Exercise instructions: Find the line that contains "Task: Open link" in the records below, then repeat exactly that line and each one after it, leaving pictures out.

Raw data:
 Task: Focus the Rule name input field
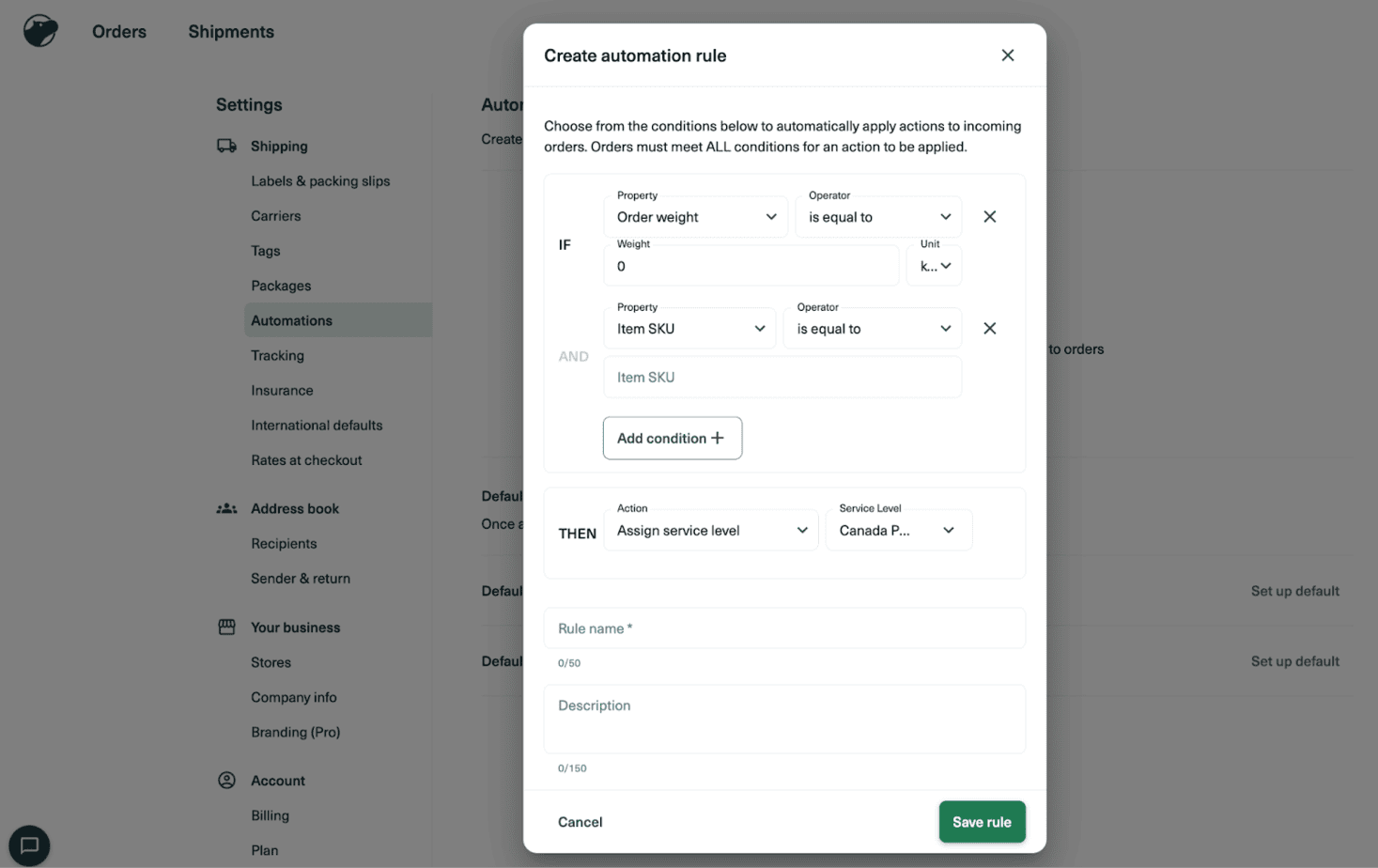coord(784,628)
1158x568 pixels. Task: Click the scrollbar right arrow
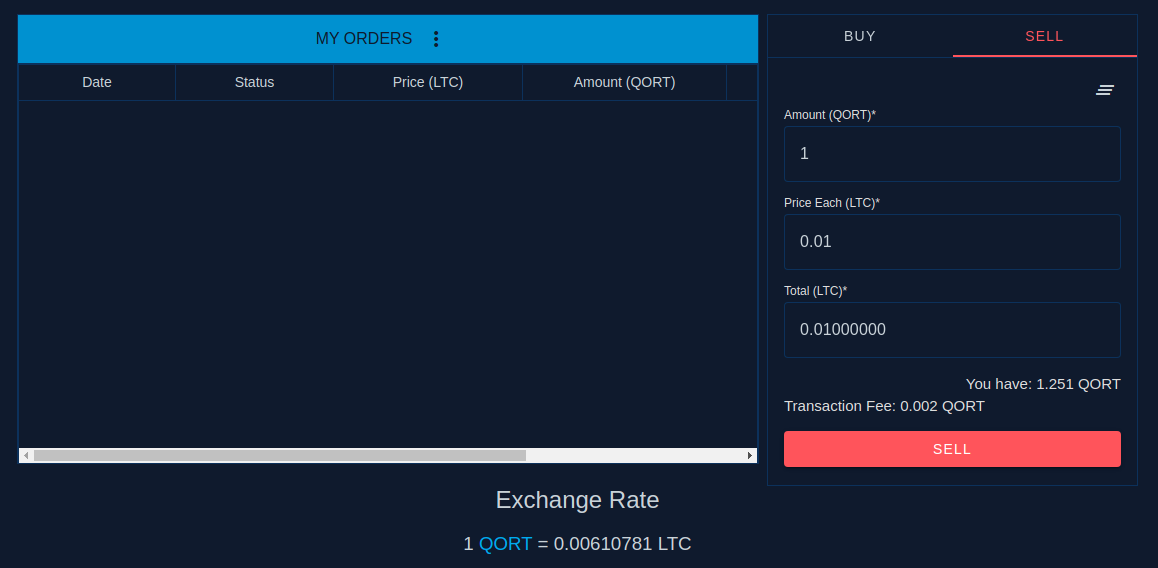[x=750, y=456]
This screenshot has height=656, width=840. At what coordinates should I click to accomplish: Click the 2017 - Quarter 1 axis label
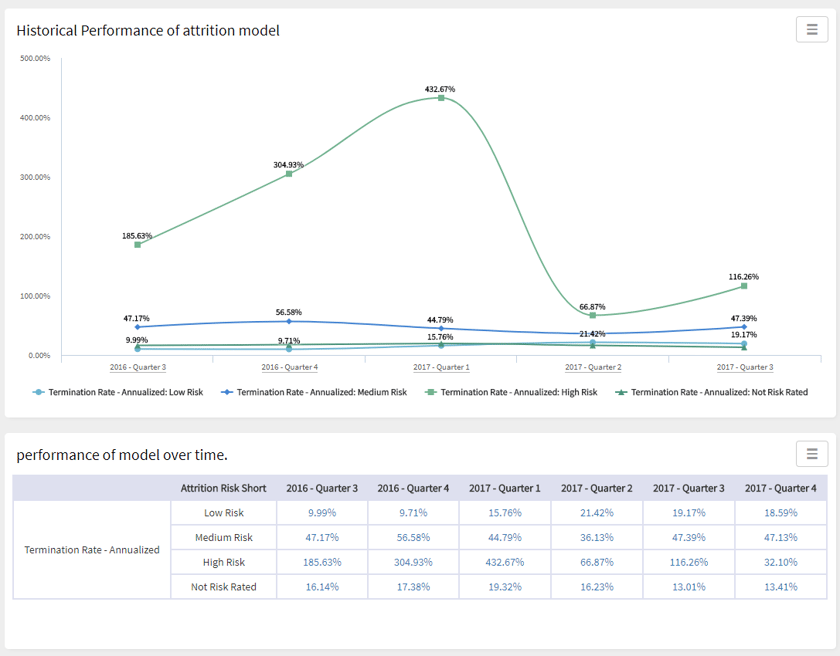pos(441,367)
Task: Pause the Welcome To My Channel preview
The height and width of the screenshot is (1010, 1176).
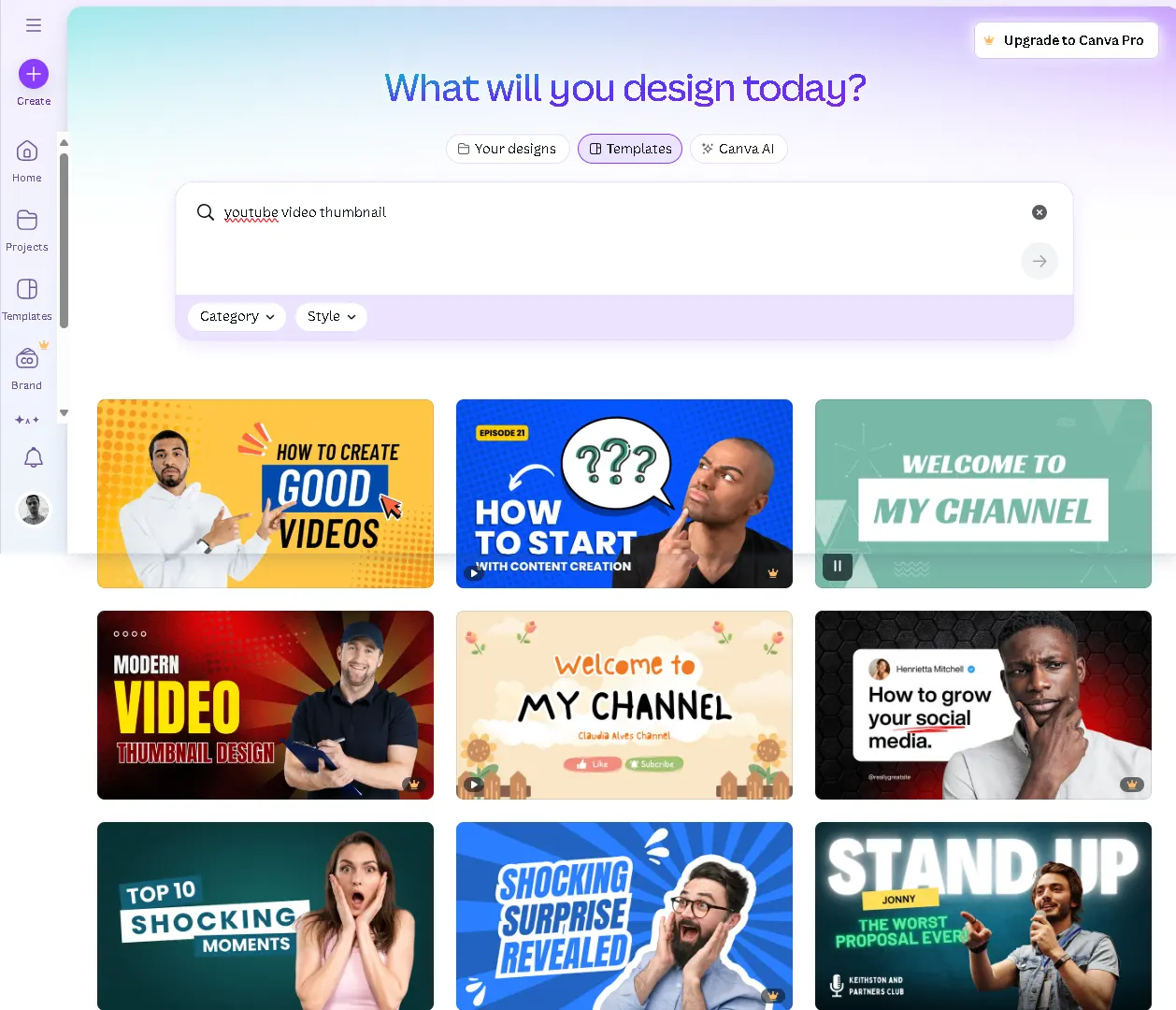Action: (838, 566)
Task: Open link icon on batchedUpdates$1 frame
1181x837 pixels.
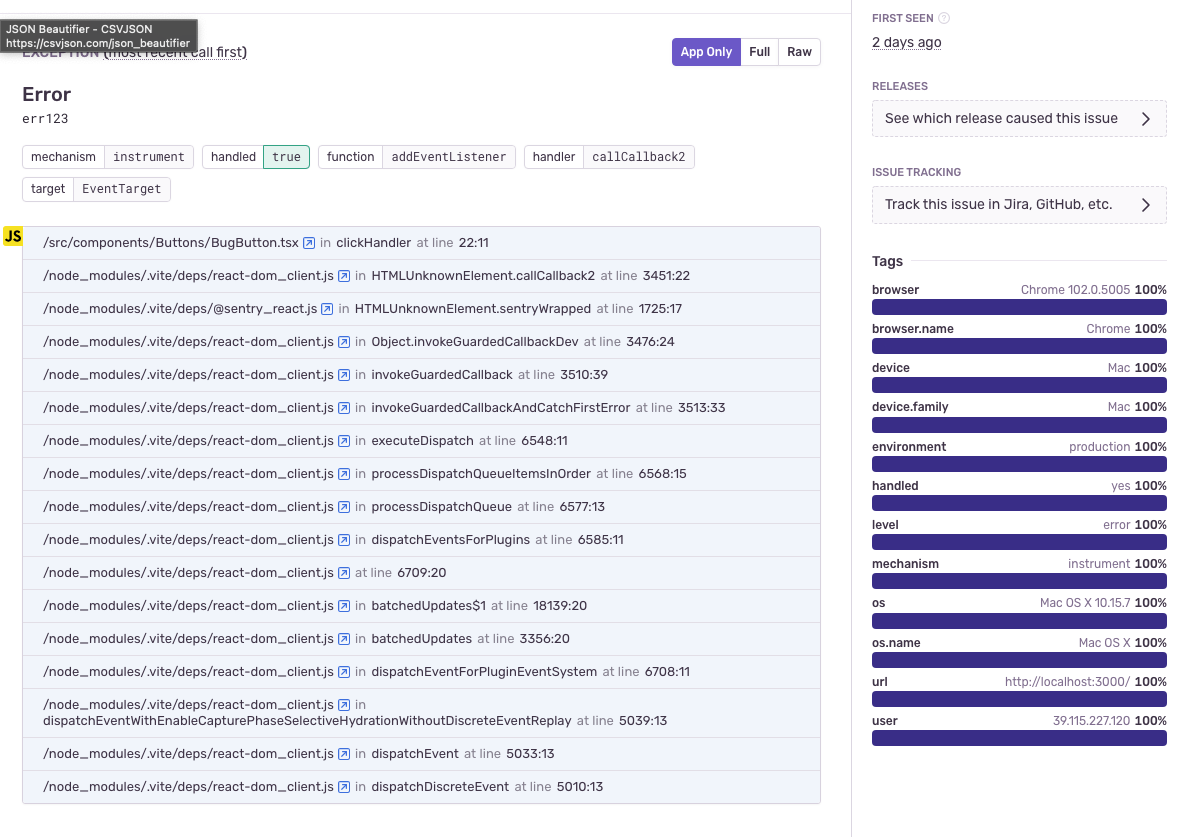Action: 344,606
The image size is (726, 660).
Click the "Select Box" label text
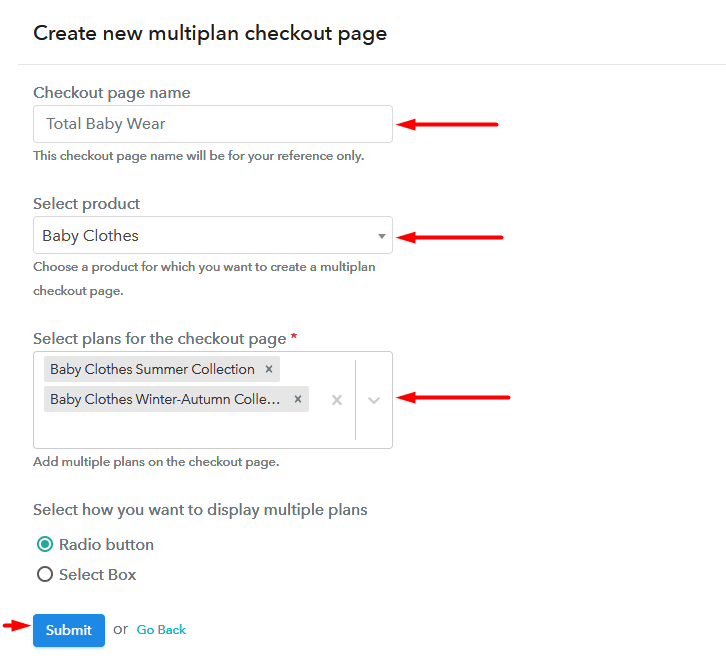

Answer section:
Task: Open link icon on batchedUpdates$1 frame
1181x837 pixels.
Action: 344,606
The image size is (726, 660).
Click the "Select Box" label text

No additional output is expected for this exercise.